The Bradley-Terry model is widely used for the analysis of pairwise comparison data and, in essence, produces a ranking of the items under comparison. We embed the Bradley-Terry model within a stochastic block model, allowing items to cluster. The resulting Bradley-Terry SBM (BT-SBM) ranks clusters so that items within a cluster share the same tied rank. We develop a fully Bayesian specification in which all quantities-the number of blocks, their strengths, and item assignments-are jointly learned via a fast Gibbs sampler derived through a Thurstonian data augmentation. Despite its efficiency, the sampler yields coherent and interpretable posterior summaries for all model components. Our motivating application analyzes men's tennis results from ATP tournaments over the seasons 2000-2022. We find that the top 100 players can be broadly partitioned into three or four tiers in most seasons. Moreover, the size of the strongest tier was small from the mid-2000s to 2018 and has increased since, providing evidence that men's tennis has become more competitive in recent years.
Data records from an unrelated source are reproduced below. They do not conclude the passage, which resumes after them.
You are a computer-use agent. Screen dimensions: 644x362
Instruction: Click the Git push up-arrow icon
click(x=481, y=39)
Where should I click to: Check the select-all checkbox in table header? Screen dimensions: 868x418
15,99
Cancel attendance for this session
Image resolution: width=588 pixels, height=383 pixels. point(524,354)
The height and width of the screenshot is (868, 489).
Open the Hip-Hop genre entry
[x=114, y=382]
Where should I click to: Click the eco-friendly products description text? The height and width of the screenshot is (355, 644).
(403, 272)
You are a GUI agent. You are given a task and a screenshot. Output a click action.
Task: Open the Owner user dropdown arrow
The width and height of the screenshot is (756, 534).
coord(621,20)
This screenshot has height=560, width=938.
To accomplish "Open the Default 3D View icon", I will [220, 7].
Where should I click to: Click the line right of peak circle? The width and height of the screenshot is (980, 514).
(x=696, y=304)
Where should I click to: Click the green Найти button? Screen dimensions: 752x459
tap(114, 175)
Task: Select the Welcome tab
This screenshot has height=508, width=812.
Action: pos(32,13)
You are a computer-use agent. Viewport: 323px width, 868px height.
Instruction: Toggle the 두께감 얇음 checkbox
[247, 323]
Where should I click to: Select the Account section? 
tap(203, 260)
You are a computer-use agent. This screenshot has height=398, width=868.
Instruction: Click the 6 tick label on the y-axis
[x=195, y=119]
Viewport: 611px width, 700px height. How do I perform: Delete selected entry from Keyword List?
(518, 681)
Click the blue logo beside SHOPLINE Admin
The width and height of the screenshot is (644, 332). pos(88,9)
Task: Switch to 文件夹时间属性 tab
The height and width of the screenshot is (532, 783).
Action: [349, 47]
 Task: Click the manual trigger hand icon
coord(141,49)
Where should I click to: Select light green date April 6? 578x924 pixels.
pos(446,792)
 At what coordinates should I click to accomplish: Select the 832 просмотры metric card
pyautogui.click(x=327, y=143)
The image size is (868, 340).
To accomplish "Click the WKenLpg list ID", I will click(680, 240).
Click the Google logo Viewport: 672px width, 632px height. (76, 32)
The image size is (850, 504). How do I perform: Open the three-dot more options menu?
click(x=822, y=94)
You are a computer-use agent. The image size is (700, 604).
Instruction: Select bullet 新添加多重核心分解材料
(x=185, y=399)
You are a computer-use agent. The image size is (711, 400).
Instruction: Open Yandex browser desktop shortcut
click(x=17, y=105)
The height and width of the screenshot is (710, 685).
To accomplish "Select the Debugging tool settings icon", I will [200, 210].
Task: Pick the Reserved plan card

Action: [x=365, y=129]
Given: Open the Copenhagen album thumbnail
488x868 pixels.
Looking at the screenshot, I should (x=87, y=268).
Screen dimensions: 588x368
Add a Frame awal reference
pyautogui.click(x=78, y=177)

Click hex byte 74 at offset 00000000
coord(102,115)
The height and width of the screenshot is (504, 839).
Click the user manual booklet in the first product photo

翻译：布拉德利-特里模型广泛用于成对比较数据分析，其核心功能是生成被比较对象的排序。我们将布拉德利-特里模型嵌入随机分块模型中，允许对象进行聚类。由此产生的布拉德利-特里随机分块模型（BT-SBM）对聚类进行排序，使得同一聚类内的对象共享相同的并列排名。我们建立了完整的贝叶斯框架，通过基于瑟斯顿数据增强推导的快速吉布斯采样器，联合学习所有参数——包括分块数量、分块强度及对象分配。尽管采样效率高，该采样器能为所有模型组件提供连贯且可解释的后验摘要。我们的应用实例分析了2000-2022赛季ATP巡回赛男子网球比赛结果。研究发现，在大多数赛季中，前100名选手可大致划分为三至四个层级。此外，最强层级规模在2000年代中期至2018年间较小，此后持续扩大，这为男子网球近年竞争日趋激烈提供了实证依据。